TEXTE FOURNI ->
Ses amis journalistes et même ceux qui, parmi les journalistes, étaient jaloux de son succès, lui dressent un panégyrique.

Moi, je lui dois de m’avoir fait comprendre que le moindre sujet diffusé à la télé est un show. Tout est soigneusement sélectionné et monté en fonction de l’idéologie du rédacteur en chef de l’émission. Qu’il s’agisse d’information, de documentaire, de reportage ou de débat, aucun sujet n’échappe à la subjectivité de ses maîtres. Tout ce qui est « vu à la télé » est le résultat d’un tri effectué selon les critères du politique et du commercial en vigueur. On peut ajouter à ces motivations l’inévitable cirage de pompes.

Les débats de Droit de réponse étaient aussi spontanés qu’un film de science fiction. D’abord parce que l’émission était projetée en différé après avoir été montée à partir des prises de vue sélectionnées par Polac, après que le cameraman ait filmé selon son bon vouloir et que le réalisateur soi-même ait sélectionné les moments ou les gens à montrer. Avec au moins trois filtres on comprend que ce qui est projeté à l’écran soit souvent très éloigné de la réalité. Mais cette pratique étant une seconde nature chez les journalistes décideurs, on ne s’étonne plus de leur mauvaise foi dans des circonstances critiques.

Je pense à l’affaire Al Dura qui a fait couler beaucoup d’encre et de salive, les journalistes défendant bec et ongles Charles Enderlin, les Juifs et les Israéliens dénonçant une manipulation. En effet ce qui m’a toujours intriguée et m’intrigue encore dans cette histoire c’est que la télé ait balancé des images envoyées par Enderlin, que ces images avaient été filmées par son cameraman palestinien alors que le grand reporter n’était pas sur place et que pourtant il les commentait. Là aussi entre la réalité et la diffusion, nous avons trois filtres. Cette simple observation devrait permettre le doute …

Au départ, sur un sujet donné, Polac et son assistante, Catherine Sinet, donnaient aux journalistes pigistes (on disait des « kleenex ») les noms des personnes à contacter pour leur demander de participer à l’émission. Il s’agissait de gens habitués des plateaux télés considérés comme « interlocuteurs valables » dans la profession.Il nous était laissé fort peu de latitude pour élargir le cercle des intervenants mais cela n’était pas interdit et si nous les vendions à Polac avec persuasion, il acceptait de les prendre lui même au téléphone pour les inviter ou les éliminer.

DONNÉES SOURCES ->
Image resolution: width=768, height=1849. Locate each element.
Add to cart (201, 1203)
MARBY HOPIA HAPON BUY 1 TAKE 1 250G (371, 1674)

PROBLÈME À RÉSOUDRE -> Dans le texte sur Droit de réponse, reprends le passage qui s'ouvre sur les mots « Au départ, sur » et se clôt sur « ou les éliminer. », en renommant « pigistes » en « indépendants ».

TÂCHE ACCOMPLIE ->
Au départ, sur un sujet donné, Polac et son assistante, Catherine Sinet, donnaient aux journalistes indépendants (on disait des « kleenex ») les noms des personnes à contacter pour leur demander de participer à l’émission. Il s’agissait de gens habitués des plateaux télés considérés comme « interlocuteurs valables » dans la profession.Il nous était laissé fort peu de latitude pour élargir le cercle des intervenants mais cela n’était pas interdit et si nous les vendions à Polac avec persuasion, il acceptait de les prendre lui même au téléphone pour les inviter ou les éliminer.